# PROBLEM:
Swap "thumbnail" for "preview" in the records from the line with "You are a computer-use" through the end of the records, and write those lines out again with nothing else changed.

# RECORDS SHOWN:
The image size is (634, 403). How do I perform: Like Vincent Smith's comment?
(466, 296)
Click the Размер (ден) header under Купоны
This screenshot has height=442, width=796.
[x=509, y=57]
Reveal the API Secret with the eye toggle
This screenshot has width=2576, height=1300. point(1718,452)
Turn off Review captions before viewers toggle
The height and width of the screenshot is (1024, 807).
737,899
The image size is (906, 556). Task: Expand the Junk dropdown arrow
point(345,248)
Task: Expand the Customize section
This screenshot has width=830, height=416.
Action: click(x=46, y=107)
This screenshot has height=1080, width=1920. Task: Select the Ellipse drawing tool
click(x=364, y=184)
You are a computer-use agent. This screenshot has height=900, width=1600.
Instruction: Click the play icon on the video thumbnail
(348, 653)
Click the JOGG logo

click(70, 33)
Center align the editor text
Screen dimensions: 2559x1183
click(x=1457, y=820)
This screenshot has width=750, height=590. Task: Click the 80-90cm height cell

# OUTPUT:
You are a computer-use agent. This screenshot has height=900, width=1600.
Instruction: Click the play icon on the video preview
(348, 653)
Click the JOGG logo

click(70, 33)
Center align the editor text
Screen dimensions: 2559x1183
click(x=1457, y=820)
This screenshot has width=750, height=590. Task: Click the 80-90cm height cell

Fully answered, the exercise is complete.